Partido considera positiva a eletrificação da ferrovia, mas defende que o Algarve devia receber material circulante novo.
O REAGIR Algarve considera que a conclusão da eletrificação da Linha do Algarve representa um avanço na modernização da ferrovia regional, mas critica a utilização de material circulante usado na região.
Em comunicado enviado hoje à redação do barlavento, o partido saúda a eletrificação da infraestrutura, destacando os potenciais ganhos de eficiência, desempenho ambiental, redução dos tempos de viagem e melhoria das condições de operação.
Apesar disso, o REAGIR Algarve contesta a opção de colocar ao serviço da região comboios provenientes de outras linhas do país, em vez de material circulante novo.
Defende ainda que o peso do Algarve na economia nacional, em particular através do turismo, justifica um investimento ferroviário capaz de responder às necessidades dos residentes, dos trabalhadores e dos visitantes.
Segundo o mesmo documento, para o REAGIR Algarve. a utilização de automotoras com várias décadas de serviço traduz uma desigualdade no investimento público face a outras regiões do país.
«A eletrificação da Linha do Algarve é uma boa notícia.

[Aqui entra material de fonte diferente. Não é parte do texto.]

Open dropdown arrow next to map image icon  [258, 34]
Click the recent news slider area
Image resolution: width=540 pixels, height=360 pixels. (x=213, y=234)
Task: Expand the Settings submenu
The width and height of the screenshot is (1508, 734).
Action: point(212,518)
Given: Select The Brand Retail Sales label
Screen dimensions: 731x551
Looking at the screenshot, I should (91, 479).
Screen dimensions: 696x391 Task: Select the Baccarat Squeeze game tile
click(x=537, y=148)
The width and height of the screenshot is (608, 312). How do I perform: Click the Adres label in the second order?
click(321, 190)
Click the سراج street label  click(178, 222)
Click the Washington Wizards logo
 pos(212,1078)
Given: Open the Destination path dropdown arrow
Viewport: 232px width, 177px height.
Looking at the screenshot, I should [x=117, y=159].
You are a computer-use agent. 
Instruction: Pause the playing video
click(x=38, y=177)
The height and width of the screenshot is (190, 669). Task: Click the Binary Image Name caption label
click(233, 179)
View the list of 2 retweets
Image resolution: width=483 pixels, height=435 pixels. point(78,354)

Mas não basta eletrificar a infraestrutura se continuarmos a tratar os algarvios como cidadãos de segunda no momento de investir no material circulante», lê-se na nota.
O comunicado associa também esta questão à defesa de uma maior autonomia política e administrativa para o Algarve, com competências para definir prioridades e decidir sobre investimentos estratégicos em áreas como a mobilidade, a saúde, a habitação, o ambiente e as infraestruturas.
Para o REAGIR Algarve, uma maior autonomia permitiria adequar as decisões às necessidades do território e gerir uma parte mais significativa das receitas geradas na região.